Friday, June 23, 2006

$5,279 an hour for CEOs, $5.15 for workers

This from the Economic Policy Institute:

CEO-worker pay imbalance grows
In 2005, the average CEO in the United States earned 262 times the pay of the average worker... In 2005, a CEO earned more in one workday (there are 260 in a year) than an average worker earned in 52 weeks.

... by 2005 the average CEO was paid $10,982,000 a year, or 262 times that of an average worker ($41,861).
That's almost $11-million a year. It's $5,279 a hour for 40 hours a week.

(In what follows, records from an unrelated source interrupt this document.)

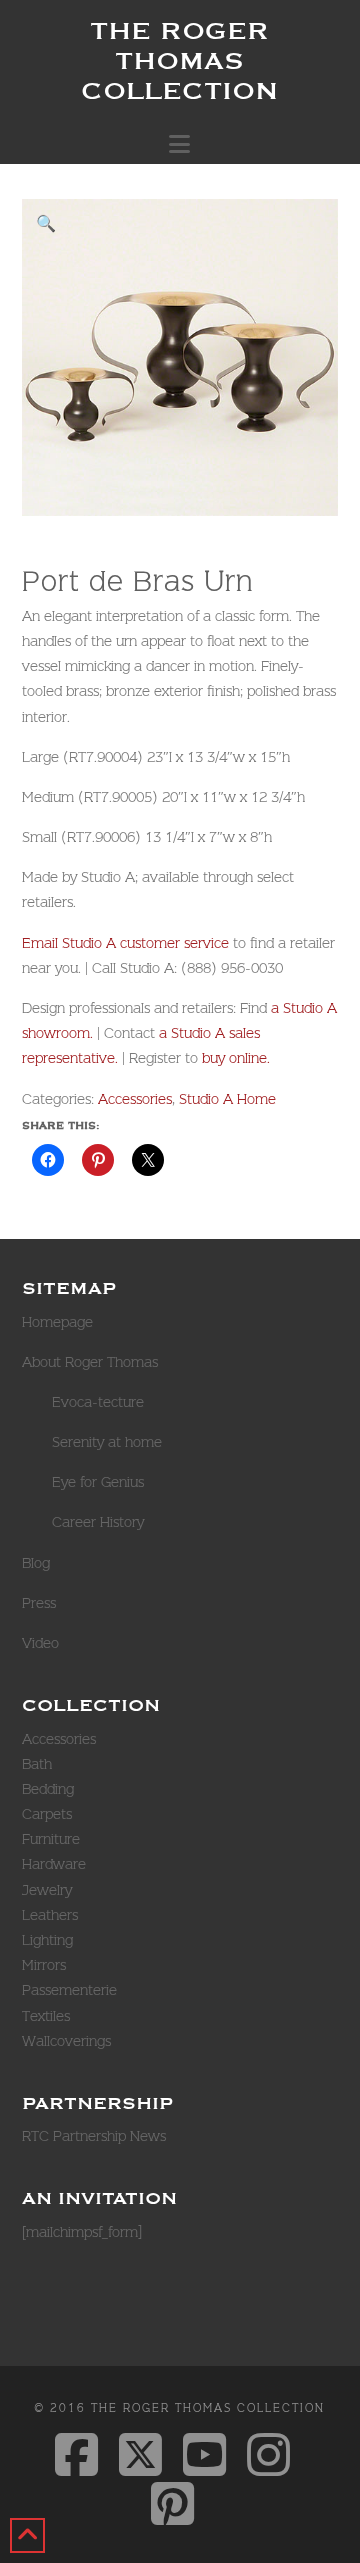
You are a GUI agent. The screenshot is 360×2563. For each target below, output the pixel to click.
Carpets (47, 1814)
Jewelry (47, 1890)
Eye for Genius (98, 1482)
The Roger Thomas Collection (179, 60)
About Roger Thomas (90, 1362)
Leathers (50, 1915)
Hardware (54, 1864)
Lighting (47, 1940)
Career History (98, 1522)
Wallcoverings (66, 2041)
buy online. (236, 1058)
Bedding (48, 1789)
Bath (37, 1764)
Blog (36, 1563)
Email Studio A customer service (125, 943)
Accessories (135, 1099)
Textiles (46, 2016)
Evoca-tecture (98, 1402)
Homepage (57, 1322)
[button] (179, 144)
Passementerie (69, 1990)
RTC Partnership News (94, 2136)
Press (39, 1603)
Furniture (51, 1839)
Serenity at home (107, 1442)
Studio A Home (227, 1099)
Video (40, 1643)
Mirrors (44, 1965)
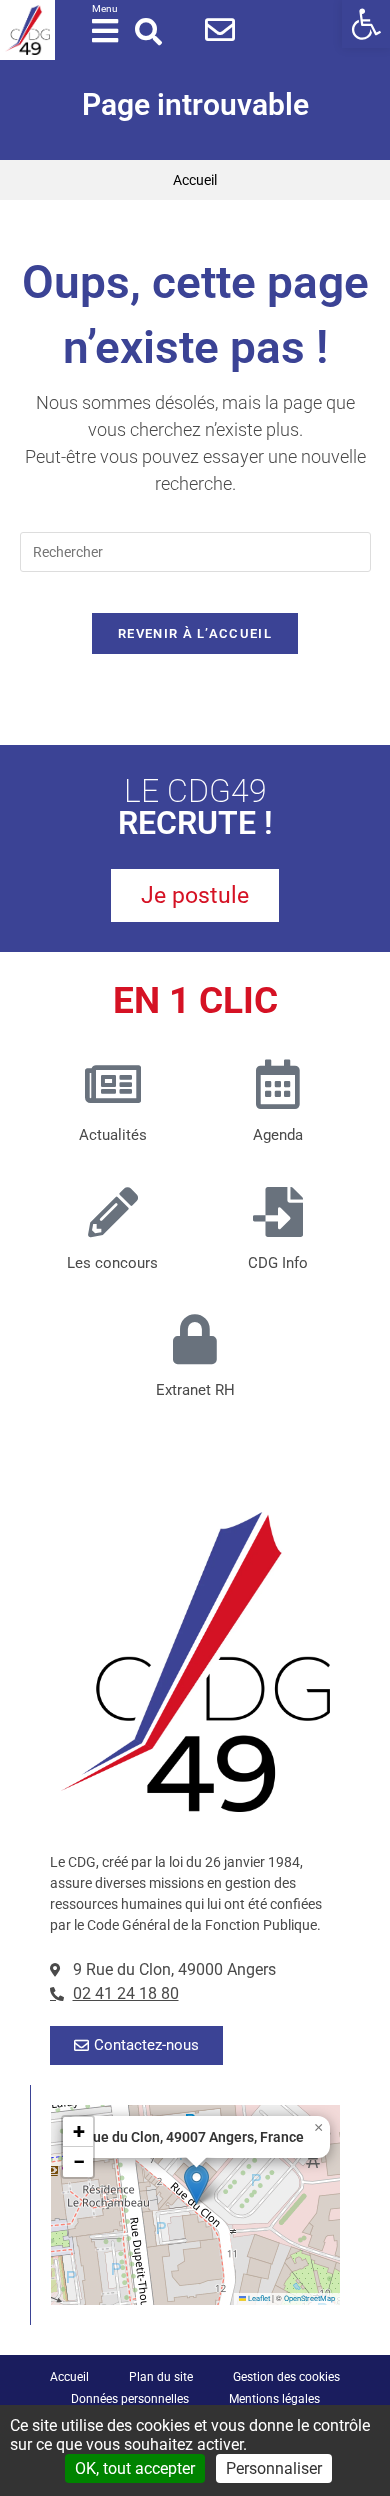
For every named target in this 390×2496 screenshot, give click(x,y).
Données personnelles (130, 2399)
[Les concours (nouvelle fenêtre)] (113, 1212)
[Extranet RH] (195, 1339)
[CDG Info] (278, 1212)
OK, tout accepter (135, 2468)
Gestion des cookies (286, 2377)
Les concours (112, 1263)
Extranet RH (195, 1390)
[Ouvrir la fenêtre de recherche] (148, 32)
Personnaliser (274, 2468)
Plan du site (161, 2377)
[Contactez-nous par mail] (220, 30)
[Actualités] (113, 1084)
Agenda (278, 1135)
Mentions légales (274, 2399)
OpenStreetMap (309, 2298)
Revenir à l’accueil (195, 633)
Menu (105, 8)
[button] (366, 24)
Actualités (113, 1135)
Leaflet (258, 2298)
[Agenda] (278, 1084)
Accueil (195, 180)
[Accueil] (27, 30)
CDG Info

And this week the US Senate refused to raise the minimum wage of $5.15, the level it has been at for 10 years. That's $10,712 for a full-time worker. The average CEO makes 1,025 times as much. Is it that they work 1,025 times as hard, or is is that what they do is 1,025 times more vaulable?

Republicans said a higher-minimum wage would be a job killer. That doesn't apply to Congressional raises. During the 10 years the minimum wage has been frozen, Congress has increased its own salaries with raises of more than $30,000 a year. One can only hope that this callous disregard for working people at the bottom of the ladder will cost some members of Congress their jobs.

A $5.15 minimum wage, on the other hand, is just a killer.